I read this book as a selection from the ‘National Year of
Reading’ list – maybe you shouldn’t judge a book by its cover but I did, the
cover picture is super cute.
In any case, I did not regret my choice: this was the South
Australian entry, and it is a beauty. Told in retrospect by the main character Henry
Page, still living in his childhood home, (where the floorboards ‘creak in
exactly the same spot every time I go to make a cup of tea or take a pee’) it
is the story of an outer-suburban community in the 1950’s, tragically to be
torn apart by the disappearance of the three Riley children who were Henry’s
best friends ‘…my only friends, really’.
It is in fact the story of the real-life Beaumont children
who disappeared from Glenelg Beach in the 1960’s, a horrible mystery which
remains unsolved; the drawn-out agony of that story, along with the kidnap and
murder of 9-year-old Graeme Thorn after his parents won the lottery, are two
traumatic events that are burned into my childhood memories.
Stephen Orr writes with deceptive simplicity, but within the
easy-read style he builds characters of real depth, imperfect but likable,
recognisably Australian. I just wanted to keep turning pages to follow the lives
of Henry with his socially-limiting club foot, his loving policeman father and
bitter, cruel-tongued mother, and those of their quirky neighbours.

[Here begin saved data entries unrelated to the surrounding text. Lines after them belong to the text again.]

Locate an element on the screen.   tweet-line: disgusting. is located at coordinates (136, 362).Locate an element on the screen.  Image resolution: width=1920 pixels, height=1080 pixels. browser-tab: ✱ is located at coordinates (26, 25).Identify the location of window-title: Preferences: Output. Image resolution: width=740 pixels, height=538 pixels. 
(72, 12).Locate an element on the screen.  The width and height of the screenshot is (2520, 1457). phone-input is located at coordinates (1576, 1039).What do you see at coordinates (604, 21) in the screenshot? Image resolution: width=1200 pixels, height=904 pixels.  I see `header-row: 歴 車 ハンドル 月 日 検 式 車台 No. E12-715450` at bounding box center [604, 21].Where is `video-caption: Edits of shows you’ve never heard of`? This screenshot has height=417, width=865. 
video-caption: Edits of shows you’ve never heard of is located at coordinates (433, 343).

By the time of the children’s disappearance, I found myself
totally involved in the life of the Croydon community. The children had been
allowed to take the tram to the beach without adult supervision, not at all
unusual in Australia’s relatively innocent, crime-free 1950’s and early ‘60’s.
The tension of the mother, her anger at their lateness
dissolving into disbelief, fear and guilt, made my neck ache.
The fact that the real-life mystery has never been solved
does not detract from the overall quality of the story; the use of a fictional
environment adds human context to the bare bones of police and coroner’s
reports of one of Australia’s saddest crime mysteries.